Czy szukać w zamkach,przy próbie zamykania z pilota słychać delikatne stuknięcia w drzwiach w okolicach zamków ale nic się nie dzieje. bolce stoją bez ruchu. moze ktoś miał podobny problem. dodam ,że jak zamykam z kluczyka obojętne czy z prawej czy z lewej to też muszę to zrobić cztery razy i potem reszta już ręcznie.poradźcie co z tym fantem zrobić.
-
Ja bym obstawiał padnięty siłownik w którychś tylnych drzwiach. Ale niewykluczone, że wszystkie są padaki.
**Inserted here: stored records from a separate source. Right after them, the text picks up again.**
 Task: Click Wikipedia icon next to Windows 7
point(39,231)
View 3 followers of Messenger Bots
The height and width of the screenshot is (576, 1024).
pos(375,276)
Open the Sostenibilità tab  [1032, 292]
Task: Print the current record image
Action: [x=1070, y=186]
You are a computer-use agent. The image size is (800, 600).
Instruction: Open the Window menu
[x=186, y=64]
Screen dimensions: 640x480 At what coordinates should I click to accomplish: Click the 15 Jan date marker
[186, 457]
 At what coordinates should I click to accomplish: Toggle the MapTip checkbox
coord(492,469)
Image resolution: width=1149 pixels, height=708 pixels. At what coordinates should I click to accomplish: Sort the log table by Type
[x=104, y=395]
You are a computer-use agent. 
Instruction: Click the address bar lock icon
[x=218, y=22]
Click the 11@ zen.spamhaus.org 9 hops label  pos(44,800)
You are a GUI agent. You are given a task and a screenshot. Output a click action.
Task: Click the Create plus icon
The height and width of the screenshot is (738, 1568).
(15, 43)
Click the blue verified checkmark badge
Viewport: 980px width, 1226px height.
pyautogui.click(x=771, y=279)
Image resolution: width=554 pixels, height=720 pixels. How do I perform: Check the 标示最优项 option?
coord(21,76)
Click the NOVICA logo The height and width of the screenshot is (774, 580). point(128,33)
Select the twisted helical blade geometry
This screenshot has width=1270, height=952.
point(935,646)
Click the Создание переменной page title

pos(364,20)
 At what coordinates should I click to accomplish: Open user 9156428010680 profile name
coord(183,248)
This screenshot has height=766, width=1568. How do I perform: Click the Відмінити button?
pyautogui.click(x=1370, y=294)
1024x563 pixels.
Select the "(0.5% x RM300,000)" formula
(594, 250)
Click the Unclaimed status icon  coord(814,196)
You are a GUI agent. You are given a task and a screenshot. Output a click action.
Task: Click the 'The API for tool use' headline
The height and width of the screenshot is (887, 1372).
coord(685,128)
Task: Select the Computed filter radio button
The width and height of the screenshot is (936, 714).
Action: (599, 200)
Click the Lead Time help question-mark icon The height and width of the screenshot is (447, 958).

Jak zamykasz (np. z pilota) to "cycek" w którychś drzwiach chowa się chociaż na chwilę?
-
jak zamykam z pilota to słychać tylko pyknięcie w okolicach zamków ale ,,cycki,,bez ruchu.
ja obstawiałem prawy przedni, ale teraz jestem glupi. próbowałem różnych opcji, raz tylne , raz przednie,po przekątnej i nic, żadnej reakcji.
zaglądnąłem do tej żółtej kostki, są tam dwie diody w szeregu na płytc.
ostatnia,tak wnioskuję ,ma połączenie z bolcem wyjściowym.
tego połączenia nie było na druku, więc zrobiłem lucik ale kicha,hmmm
-
No to ja bym zaczął od rozbiórki boczka (może kierowcy na początek) i zobaczył, czy prąd dochodzi do zamka. Jak tak to raczej siłownik uwalony, ale z tego co piszesz wygląda jakby wszystkie padły (mało prawdopodobne). Jak prąd nie dochodzi, to może ta magiczna kostka pod ICS albo moduł oszalał.
-
Dzisiaj pokukam ,posprawdzam a po weekendzie rozbiórka boczków.
- - - Updated - - -
:),wielki uśmiech.Zapowiadała się pracowita sobota a tu miła niespodzianka.Centralny śmiga aż miło.
Opiszę co i jak,więc wczoraj przeglądałem "magiczną kostkę" w kolorze żółtym pod icsem. niby stwierdziłem brak ścieżki (wcześniej to opisywałem). dzisiaj podszedłem do tego samego tematu i okazało się ,że w innym miejscu ,dokładnie ścieżka od elektrozworek była przerwana.Wyglądała prawie normalnie ale po oczyszczeniu z lakieru była przerwa.Lutownica w rękę i naprawa.Sprawdzenie i miłe kliknięcie,wszystko śmiga.
Pozdrawiam i milego weeka.
-
No to ładnie, a i parę $ w kieszeni zostało, gratulacje :).
P.S. Weź zacznij stawiać te kropki w postach bo się kolega Majkel zamorduje edytując każdego twojego posta ;).